No Such Thing As “Too Nice”

Children grow up hearing it’s important to be nice to other people. Adults don’t explain, though, why we’re supposed to be nice. There’s just a vague reference to “being a good person.”

They also don’t clarify the difference between being nice and being a doormat. If you don’t know the difference, you’re going to feel isolated.

I was on Facebook the other day and read this post on Mark’s page:

I’ve come to realize I really have no idea who my real friends are. People tell me how great of a guy I am when I ask them to dinner or out for a drink, only to then be asked to loan them money or just take them out for dinners. I’ve probably given 5 digits to those I thought really had an interest in my friendship (or in dating me) only to have never gotten paid back, never given an offer to treat me to dinner, never given a thank you card. Or they disappear shortly after being given something. Just plain nothing. I do it out of the kindness of my heart and don’t expect anything back.
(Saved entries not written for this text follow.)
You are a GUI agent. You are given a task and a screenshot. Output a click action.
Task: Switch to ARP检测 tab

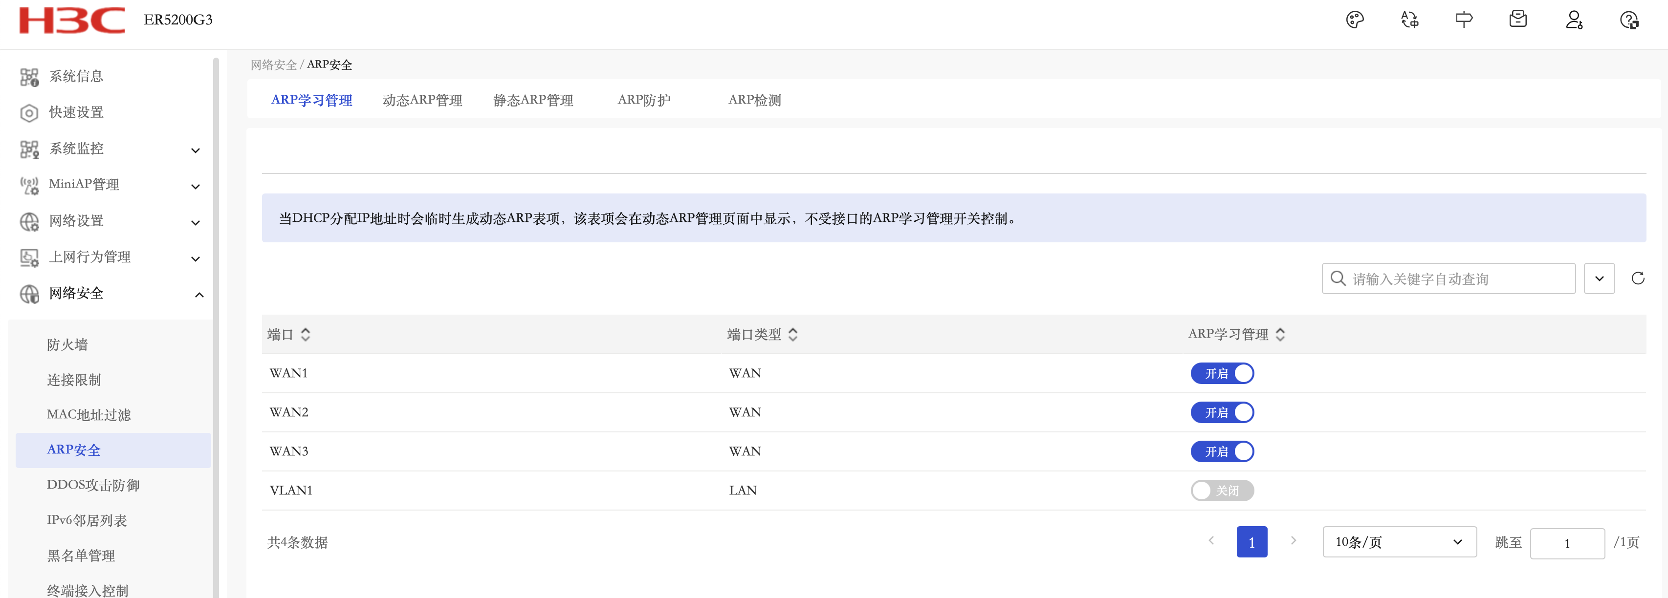tap(754, 100)
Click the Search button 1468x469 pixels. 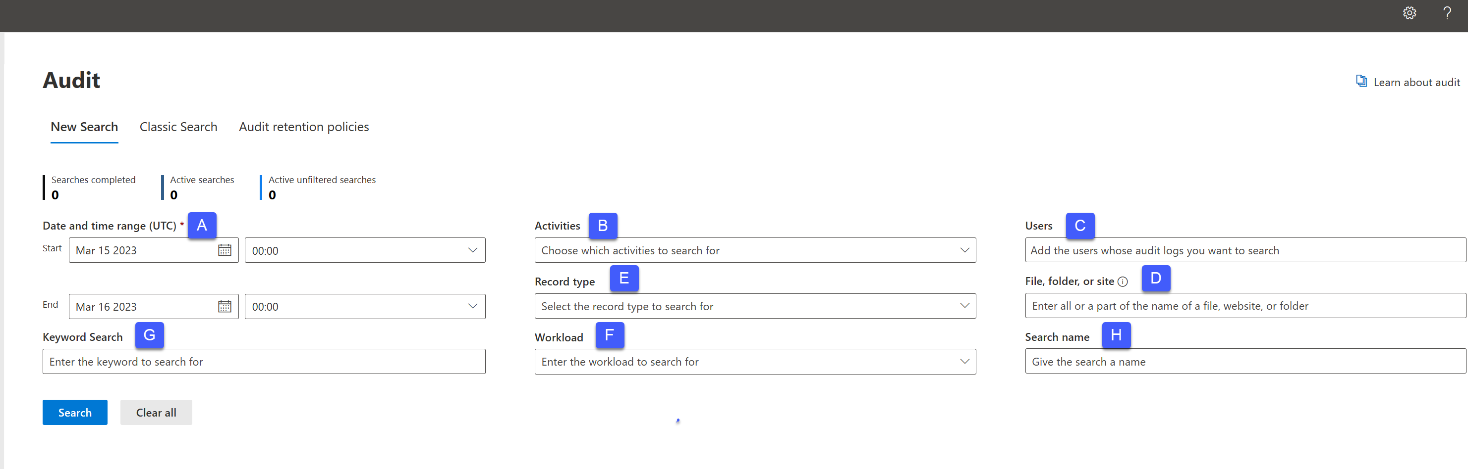click(74, 412)
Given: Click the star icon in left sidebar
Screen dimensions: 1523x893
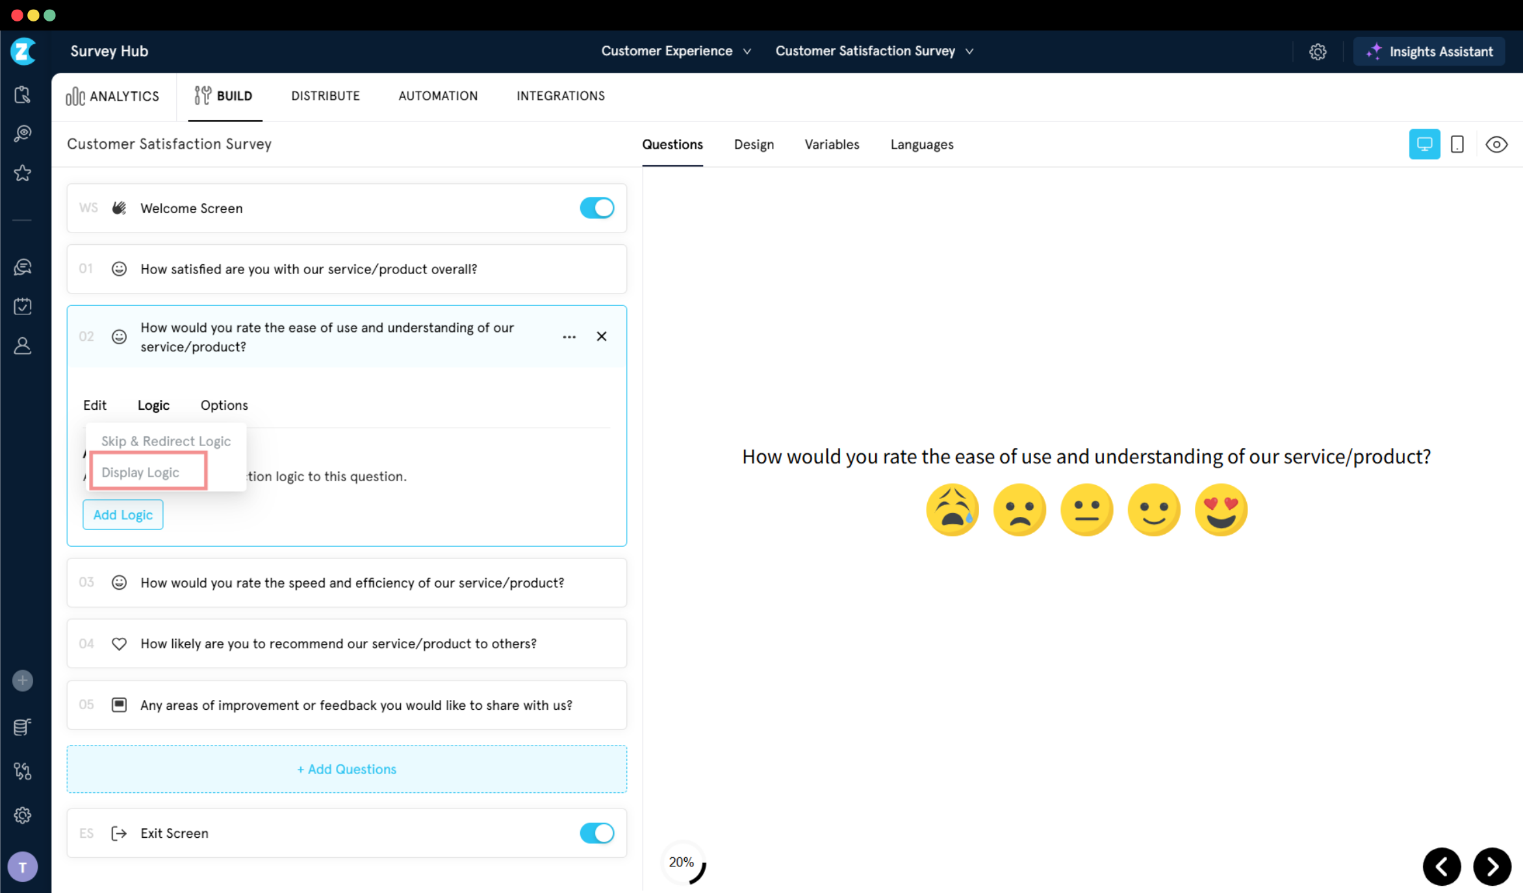Looking at the screenshot, I should tap(23, 173).
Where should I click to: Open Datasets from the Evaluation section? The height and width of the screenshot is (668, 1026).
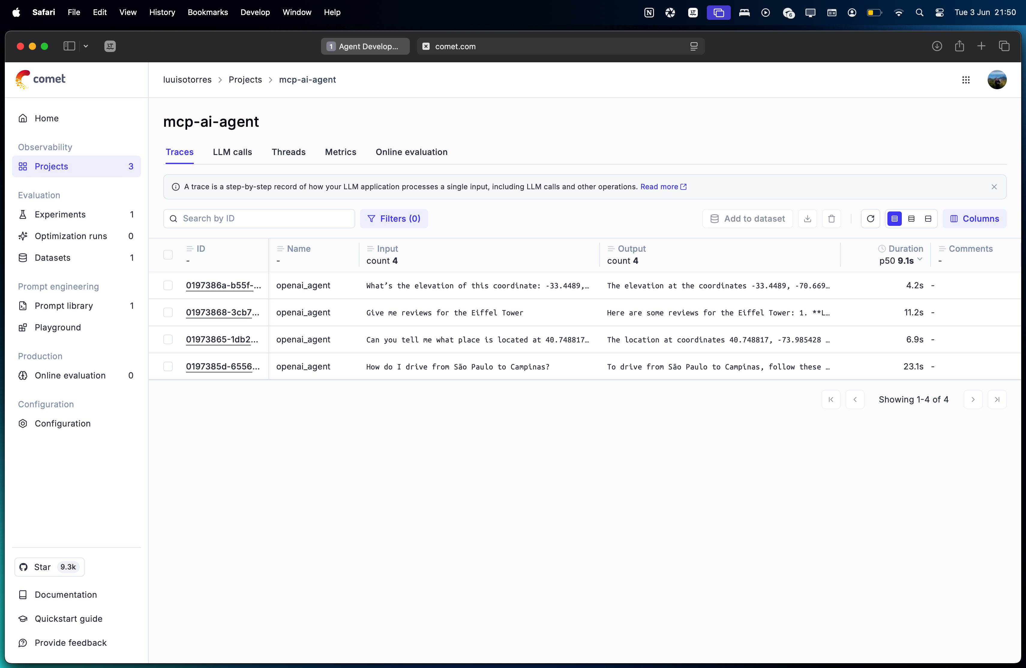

Yes, I know I’m too nice. I have sacrificed so much of my hard earned money, time, energy, and true friendship only to be ignored or not really be good enough that someone might actually reach out to me first with true interest in who I am rather than what I can give. I give because I care and am willing to sacrifice if it would help someone. I just thought they cared about me.

Just once I’d love someone to go out of their way to do something nice for me or treat me for no reason so I know who really appreciates me. I want someone to treat me rather than me always shelling out everything I have and being take advantage of for being too nice. I’m emotionally tired.

I chatted with Mark, hoping to ease his angst. The 41-year-old told me again his goal is to help people. But he does want something in return. He wants time and attention. Nothing wrong with that. But healthy relationships don’t work that way.

Set boundaries and stop lending money willy nilly

Mark knows the truth. We all do. When you say you’re too nice, you’re already aware you’re letting people take advantage of you.

1. Know why you lend money, give time, or do other favors for people. Do you have an established relationship and you know the other person would help you too? Be aware the reason you’re giving out freebies might be in the hopes of seeing them again. Don’t buy friends. Be yourself.

2. Set boundaries. Don’t get lost in other people’s lives. Codependency is when the relationship is more important than you are to yourself. If you’re feeling unfulfilled, indirect, or don’t assert yourself when you have a need then you might be codependent. If you see this pattern, talk to a therapist to learn how to be more assertive.

3. Know the definition of insanity. Insanity is doing the same thing over and over but expecting a different outcome. Mark says he gives but knows there’s a strong chance he’ll be forgotten. But he, like many people, hope for one time someone will react differently. The solution is to stop doing the same thing.

The goal is to stop doing the same thing.